Entre as medidas defendidas estão o fortalecimento do RenovaBio, a ampliação das metas de uso do biometano e a continuidade do aumento gradual da mistura obrigatória de biodiesel ao diesel. Para a bancada, a produção de energia renovável a partir do campo representa uma oportunidade de unir sustentabilidade, desenvolvimento econômico e segurança energética.
O presidente da FPA, deputado Pedro Lupion (Republicanos-PR), destacou que o avanço dos biocombustíveis amplia a competitividade brasileira, gera empregos e contribui para a redução das emissões.
A senadora Tereza Cristina (PP-MS), vice-presidente da FPA no Senado, ressaltou que o Brasil possui vantagens estratégicas para liderar a transição energética, com disponibilidade de biomassa, tecnologia e uma das matrizes mais renováveis do mundo.
O movimento também reforça o papel do produtor rural na nova economia de baixo carbono. Além da produção de alimentos, o campo passa a ocupar espaço cada vez maior na geração de energia limpa, com destaque para cadeias como etanol, biodiesel e biometano.

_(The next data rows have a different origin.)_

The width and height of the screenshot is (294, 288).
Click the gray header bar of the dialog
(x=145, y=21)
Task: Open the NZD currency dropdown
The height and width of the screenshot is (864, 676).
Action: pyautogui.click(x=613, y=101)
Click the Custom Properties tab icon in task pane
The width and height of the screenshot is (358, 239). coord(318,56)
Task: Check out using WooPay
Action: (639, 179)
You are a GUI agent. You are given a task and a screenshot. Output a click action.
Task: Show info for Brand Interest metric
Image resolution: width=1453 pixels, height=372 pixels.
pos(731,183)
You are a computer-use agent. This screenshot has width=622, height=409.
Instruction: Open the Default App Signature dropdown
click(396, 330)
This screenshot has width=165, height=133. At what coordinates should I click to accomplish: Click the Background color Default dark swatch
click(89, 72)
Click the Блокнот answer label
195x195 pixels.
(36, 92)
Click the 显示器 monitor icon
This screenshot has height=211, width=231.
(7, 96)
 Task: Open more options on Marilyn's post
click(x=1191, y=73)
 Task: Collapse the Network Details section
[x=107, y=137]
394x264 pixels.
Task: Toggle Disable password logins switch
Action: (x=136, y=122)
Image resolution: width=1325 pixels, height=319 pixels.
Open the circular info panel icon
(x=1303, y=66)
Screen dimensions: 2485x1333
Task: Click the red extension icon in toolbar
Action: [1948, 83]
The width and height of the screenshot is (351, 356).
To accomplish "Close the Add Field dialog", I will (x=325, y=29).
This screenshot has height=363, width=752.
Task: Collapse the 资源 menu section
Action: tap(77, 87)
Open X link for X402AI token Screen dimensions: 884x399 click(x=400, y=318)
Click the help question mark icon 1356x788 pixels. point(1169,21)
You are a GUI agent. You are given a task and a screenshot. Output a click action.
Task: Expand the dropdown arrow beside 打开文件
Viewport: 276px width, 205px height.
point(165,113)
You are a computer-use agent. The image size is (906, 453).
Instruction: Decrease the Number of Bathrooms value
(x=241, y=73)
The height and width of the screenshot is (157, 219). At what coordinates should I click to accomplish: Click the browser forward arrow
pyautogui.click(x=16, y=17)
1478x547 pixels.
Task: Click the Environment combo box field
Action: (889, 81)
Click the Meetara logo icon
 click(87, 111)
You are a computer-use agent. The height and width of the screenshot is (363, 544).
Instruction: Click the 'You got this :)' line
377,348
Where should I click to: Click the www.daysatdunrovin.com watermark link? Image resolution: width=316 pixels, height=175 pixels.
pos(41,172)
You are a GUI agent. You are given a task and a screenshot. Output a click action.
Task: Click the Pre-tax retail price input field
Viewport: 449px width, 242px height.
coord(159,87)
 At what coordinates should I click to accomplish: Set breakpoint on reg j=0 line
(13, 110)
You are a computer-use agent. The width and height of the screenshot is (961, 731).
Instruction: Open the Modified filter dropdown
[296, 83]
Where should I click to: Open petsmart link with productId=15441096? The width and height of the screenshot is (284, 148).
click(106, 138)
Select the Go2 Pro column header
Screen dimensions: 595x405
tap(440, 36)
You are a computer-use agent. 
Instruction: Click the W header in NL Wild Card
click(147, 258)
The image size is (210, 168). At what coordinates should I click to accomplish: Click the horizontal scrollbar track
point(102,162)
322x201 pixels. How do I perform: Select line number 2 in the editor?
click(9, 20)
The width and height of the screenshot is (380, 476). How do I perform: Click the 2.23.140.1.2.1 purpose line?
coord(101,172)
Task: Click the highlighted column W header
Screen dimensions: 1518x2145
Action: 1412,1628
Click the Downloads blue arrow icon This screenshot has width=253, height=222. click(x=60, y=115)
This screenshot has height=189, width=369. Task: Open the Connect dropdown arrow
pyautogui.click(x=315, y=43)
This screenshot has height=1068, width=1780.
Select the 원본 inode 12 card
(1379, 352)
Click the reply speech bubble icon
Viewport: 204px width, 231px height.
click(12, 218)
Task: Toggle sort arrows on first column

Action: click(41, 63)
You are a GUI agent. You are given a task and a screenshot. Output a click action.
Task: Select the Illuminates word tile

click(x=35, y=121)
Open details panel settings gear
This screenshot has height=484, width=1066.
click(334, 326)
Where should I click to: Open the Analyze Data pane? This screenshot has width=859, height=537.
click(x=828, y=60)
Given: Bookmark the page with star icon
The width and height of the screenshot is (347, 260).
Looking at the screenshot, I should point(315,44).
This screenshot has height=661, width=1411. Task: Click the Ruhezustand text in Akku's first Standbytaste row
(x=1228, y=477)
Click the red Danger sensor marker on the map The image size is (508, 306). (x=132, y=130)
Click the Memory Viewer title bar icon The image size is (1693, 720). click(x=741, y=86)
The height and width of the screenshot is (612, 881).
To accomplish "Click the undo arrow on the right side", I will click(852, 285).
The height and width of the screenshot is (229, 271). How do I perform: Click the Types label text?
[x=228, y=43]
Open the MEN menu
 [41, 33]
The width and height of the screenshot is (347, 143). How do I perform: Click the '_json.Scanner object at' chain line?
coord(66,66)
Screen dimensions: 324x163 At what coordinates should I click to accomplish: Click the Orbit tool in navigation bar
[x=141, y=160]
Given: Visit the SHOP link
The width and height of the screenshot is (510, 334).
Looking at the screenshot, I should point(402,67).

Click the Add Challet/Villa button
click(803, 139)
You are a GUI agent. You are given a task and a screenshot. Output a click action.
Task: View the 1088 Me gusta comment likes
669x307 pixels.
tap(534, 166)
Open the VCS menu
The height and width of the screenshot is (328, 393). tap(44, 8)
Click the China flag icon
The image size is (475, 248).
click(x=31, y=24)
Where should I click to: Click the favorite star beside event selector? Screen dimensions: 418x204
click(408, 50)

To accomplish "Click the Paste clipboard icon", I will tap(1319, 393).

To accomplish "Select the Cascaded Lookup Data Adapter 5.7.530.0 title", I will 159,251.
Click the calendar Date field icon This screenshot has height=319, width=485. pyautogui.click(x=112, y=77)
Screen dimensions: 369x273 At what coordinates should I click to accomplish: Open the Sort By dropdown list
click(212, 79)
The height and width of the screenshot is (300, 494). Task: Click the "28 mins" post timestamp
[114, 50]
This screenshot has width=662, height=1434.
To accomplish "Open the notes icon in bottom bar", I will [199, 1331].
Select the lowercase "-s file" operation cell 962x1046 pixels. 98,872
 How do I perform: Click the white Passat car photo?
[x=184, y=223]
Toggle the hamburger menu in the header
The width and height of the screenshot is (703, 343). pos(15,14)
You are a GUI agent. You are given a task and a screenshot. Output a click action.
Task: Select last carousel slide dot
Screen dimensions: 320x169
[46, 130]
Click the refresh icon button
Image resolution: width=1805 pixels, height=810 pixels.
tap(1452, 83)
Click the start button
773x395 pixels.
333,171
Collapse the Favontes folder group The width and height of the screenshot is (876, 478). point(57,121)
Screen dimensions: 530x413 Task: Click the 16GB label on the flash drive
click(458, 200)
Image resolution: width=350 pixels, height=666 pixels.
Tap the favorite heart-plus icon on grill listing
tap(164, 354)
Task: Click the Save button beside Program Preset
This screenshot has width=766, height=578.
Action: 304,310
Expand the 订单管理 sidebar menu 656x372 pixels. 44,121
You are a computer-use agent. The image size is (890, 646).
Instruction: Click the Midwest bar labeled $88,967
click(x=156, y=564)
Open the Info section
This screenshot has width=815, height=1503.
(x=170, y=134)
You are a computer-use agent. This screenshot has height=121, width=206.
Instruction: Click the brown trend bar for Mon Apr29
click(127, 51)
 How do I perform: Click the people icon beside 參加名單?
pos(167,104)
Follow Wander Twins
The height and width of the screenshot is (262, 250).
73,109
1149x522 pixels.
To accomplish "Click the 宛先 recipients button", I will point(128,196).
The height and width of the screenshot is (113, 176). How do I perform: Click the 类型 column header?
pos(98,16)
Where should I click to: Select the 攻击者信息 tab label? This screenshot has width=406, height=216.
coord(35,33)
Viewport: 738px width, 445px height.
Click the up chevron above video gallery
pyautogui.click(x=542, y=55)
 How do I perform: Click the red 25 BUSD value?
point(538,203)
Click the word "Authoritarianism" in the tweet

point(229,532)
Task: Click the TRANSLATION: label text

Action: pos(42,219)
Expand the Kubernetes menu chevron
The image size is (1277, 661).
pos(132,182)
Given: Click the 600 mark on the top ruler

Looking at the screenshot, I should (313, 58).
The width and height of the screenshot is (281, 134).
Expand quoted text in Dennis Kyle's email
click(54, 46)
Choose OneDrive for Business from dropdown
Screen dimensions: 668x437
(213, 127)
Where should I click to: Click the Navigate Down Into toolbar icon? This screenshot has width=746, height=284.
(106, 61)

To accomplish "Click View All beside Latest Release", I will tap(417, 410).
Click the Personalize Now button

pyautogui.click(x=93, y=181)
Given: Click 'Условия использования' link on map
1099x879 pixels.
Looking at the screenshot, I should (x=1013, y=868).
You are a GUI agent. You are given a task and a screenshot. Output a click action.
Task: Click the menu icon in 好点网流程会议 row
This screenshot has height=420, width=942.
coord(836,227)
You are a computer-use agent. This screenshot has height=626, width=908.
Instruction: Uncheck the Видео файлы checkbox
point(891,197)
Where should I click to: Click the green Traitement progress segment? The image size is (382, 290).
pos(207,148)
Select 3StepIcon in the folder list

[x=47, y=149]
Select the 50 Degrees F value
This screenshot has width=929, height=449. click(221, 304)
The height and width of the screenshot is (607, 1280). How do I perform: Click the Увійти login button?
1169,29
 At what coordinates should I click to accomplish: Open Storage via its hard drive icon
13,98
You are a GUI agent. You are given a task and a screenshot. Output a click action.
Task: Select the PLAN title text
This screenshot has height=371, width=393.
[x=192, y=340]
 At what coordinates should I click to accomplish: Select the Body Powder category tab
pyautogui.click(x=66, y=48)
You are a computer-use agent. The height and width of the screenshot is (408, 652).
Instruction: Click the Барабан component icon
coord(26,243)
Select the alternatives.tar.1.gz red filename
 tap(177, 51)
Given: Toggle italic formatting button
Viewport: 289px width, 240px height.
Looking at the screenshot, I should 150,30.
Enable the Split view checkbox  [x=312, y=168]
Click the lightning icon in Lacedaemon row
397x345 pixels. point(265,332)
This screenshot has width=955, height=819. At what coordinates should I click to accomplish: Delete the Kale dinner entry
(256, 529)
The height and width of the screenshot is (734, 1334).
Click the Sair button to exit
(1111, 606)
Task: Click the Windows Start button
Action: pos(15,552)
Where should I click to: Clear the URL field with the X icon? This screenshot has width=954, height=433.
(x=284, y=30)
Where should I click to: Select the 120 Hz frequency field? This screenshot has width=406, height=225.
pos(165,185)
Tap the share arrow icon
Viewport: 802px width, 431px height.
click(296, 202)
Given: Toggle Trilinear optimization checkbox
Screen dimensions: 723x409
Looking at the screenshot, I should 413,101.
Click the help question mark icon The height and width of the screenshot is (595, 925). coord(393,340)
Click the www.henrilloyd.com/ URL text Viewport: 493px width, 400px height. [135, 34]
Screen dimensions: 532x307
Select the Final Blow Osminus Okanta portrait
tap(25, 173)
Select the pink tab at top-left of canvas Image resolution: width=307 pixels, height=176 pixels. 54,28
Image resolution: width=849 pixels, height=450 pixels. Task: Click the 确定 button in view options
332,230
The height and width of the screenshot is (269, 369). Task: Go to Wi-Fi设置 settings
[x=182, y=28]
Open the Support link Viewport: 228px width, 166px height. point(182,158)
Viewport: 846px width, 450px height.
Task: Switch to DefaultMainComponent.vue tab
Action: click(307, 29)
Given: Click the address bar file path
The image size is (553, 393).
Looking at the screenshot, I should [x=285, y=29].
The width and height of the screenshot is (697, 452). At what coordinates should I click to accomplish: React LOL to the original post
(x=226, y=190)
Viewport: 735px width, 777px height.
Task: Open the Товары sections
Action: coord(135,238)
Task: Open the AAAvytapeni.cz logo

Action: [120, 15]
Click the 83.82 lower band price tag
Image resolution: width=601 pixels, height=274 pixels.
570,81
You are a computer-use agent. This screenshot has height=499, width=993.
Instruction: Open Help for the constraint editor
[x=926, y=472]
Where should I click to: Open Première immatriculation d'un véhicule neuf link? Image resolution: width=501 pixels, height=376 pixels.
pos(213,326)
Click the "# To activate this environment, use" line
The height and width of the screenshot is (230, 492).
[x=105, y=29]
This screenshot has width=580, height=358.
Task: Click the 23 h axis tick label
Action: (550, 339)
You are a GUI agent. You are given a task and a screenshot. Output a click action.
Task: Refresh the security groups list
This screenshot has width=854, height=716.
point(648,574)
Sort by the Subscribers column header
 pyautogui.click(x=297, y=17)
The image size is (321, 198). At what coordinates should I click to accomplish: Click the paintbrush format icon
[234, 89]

Para estados produtores como Mato Grosso do Sul, a expansão da bioenergia representa uma oportunidade estratégica. O Estado já é referência nacional na produção de biometano a partir de resíduos agroindustriais e tem ampliado investimentos em soluções que unem produção agropecuária, sustentabilidade e geração de novas fontes de renda no meio rural.